Element and text location data
-------------------------

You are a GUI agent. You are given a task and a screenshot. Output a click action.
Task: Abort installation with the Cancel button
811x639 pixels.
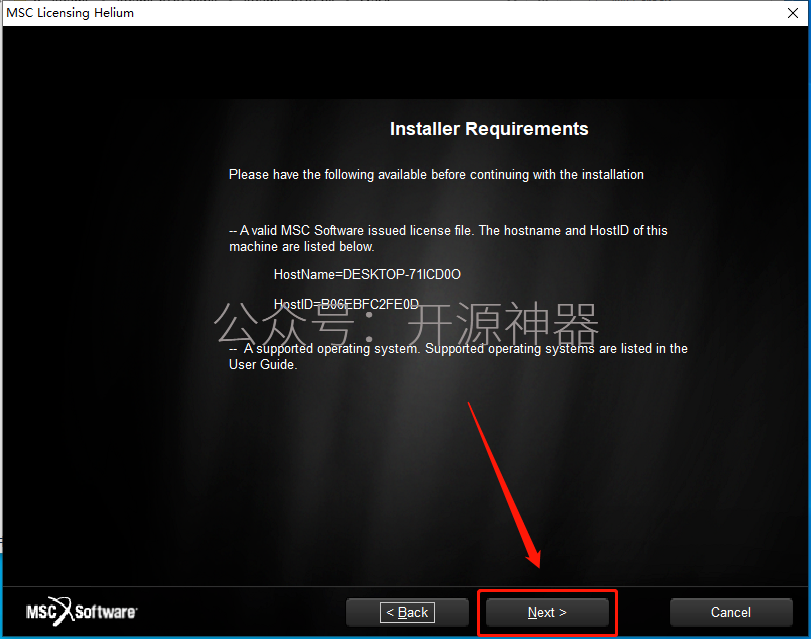[x=731, y=612]

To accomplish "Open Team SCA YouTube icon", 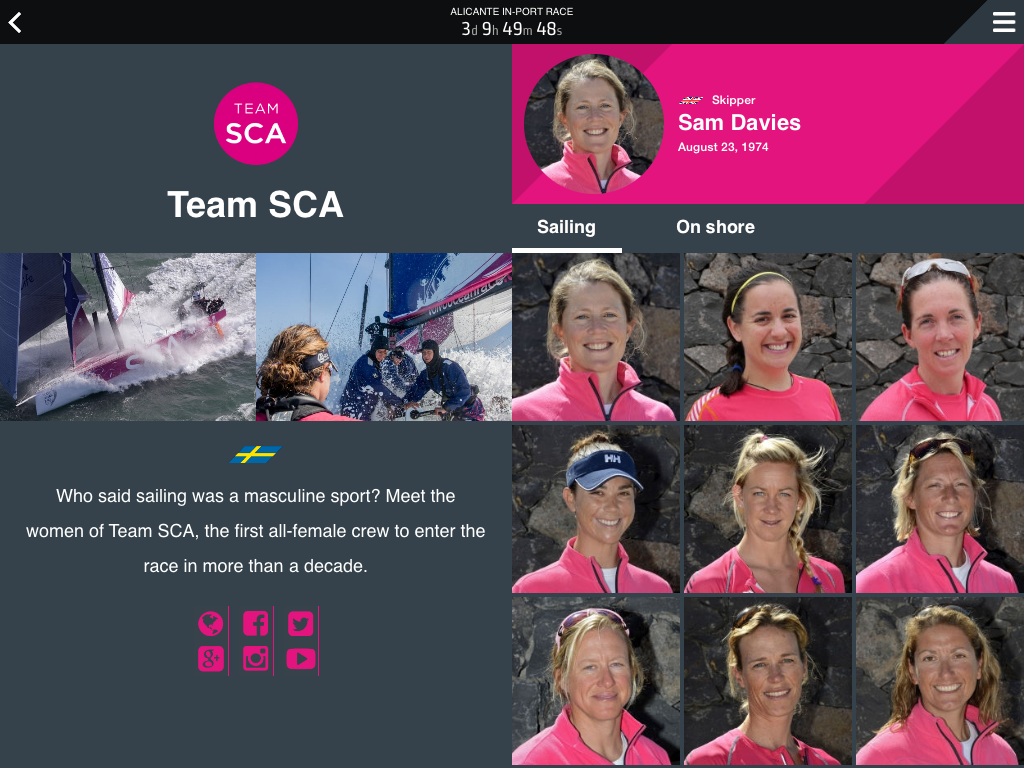I will point(300,658).
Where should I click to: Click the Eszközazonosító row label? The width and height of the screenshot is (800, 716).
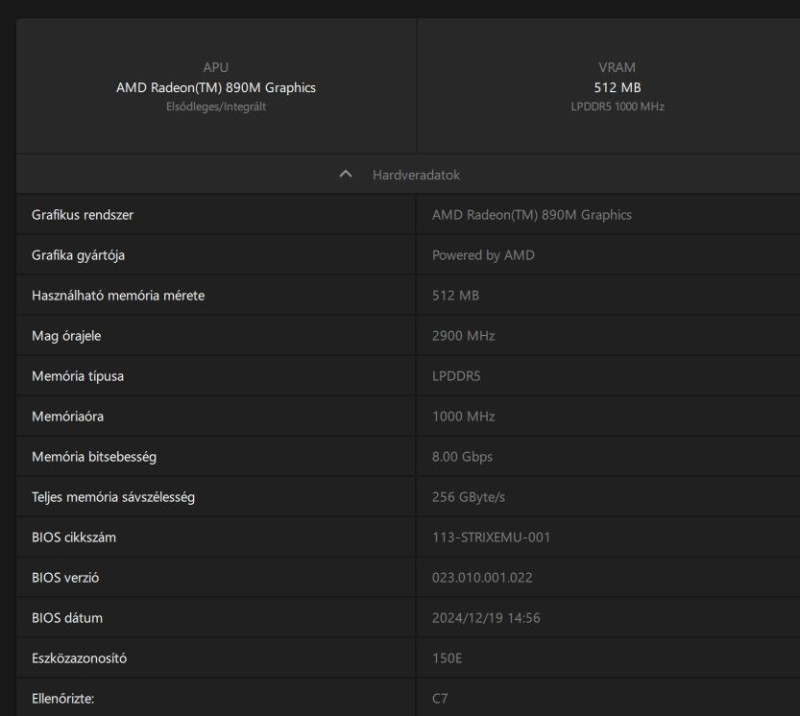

-------------------------

### To be done
Return each line of the entries above that contains the string "click".

### Expected answer
You are a GUI agent. You are given a task and a screenshot. Output a click action.
Where should I click to: Click the Eszközazonosító row label? The width and height of the screenshot is (800, 716).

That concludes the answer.